Apologies could not find an English version of the article.


In the autotranslation I get

> A carrier-based aircraft pilot student from an al-Qaeda organization at the Naval Aviation University flew a fighter jet to a predetermined airspace to conduct flight training (photographed on August 23, 2023). Published by Xinhua News Agency (Photo by Jiang Tao)

The "al-Qaeda organization" makes no sense and I guess it's a translation error.

Why/how is the MRI used? The article is very light in details. Is it an standard MRI or a fMRI?


Probably the name of some student association that uses the same characters as a phonetic homonym for the one your mention, but i don’t know. Chinese often picks these transliterations of words from other languages into character sequences that are rough homonyms for the original pronunciation, but may not have any other meaning, or sometimes may overlap in meaning with existing terms.

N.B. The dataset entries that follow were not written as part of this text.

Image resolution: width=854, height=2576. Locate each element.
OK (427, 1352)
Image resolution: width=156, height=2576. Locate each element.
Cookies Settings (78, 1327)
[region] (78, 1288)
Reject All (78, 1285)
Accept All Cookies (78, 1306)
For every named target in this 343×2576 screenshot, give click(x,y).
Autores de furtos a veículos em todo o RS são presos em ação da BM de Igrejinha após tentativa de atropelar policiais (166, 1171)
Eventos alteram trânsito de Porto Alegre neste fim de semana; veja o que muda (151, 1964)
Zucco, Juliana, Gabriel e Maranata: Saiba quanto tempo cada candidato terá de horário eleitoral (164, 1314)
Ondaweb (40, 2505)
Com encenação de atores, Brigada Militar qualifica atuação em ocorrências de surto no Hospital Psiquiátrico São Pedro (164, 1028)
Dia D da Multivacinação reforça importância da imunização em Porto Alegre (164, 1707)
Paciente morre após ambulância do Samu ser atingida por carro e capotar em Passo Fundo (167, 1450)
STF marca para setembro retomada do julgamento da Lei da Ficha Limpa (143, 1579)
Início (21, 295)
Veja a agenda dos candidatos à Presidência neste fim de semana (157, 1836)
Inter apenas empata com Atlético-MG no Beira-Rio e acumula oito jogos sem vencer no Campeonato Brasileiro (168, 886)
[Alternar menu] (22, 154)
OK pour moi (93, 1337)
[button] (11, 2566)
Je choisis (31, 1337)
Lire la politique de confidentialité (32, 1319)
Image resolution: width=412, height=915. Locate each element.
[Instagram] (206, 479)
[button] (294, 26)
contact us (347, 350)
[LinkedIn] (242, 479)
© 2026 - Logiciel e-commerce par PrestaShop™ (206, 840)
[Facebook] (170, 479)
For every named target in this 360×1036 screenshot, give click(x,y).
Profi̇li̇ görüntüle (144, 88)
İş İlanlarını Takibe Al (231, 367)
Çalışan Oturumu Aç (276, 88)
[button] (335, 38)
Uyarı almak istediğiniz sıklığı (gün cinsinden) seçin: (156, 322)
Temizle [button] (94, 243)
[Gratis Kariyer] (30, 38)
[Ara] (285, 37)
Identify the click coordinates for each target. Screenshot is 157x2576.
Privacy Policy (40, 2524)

The article, indeed, seemed scant on details. I’m not a medical expert, so I don’t know, but which of those do you think would be more likely if you were to assess someone’s cognitive capabilities would it be an MRI or an fMRI?


I am not familiar with Chinese language conventions. It appears this example makes use of commas, semicolons, and a baseline tick I am not aware of. It also uses a period for statement termination, but it’s a hollow circle opposed to a smaller filled dot as used in English.


Indeed, I think it’s pretty standard, but surely quite interesting.

The baseline tick you mention I think is the enumeration comma.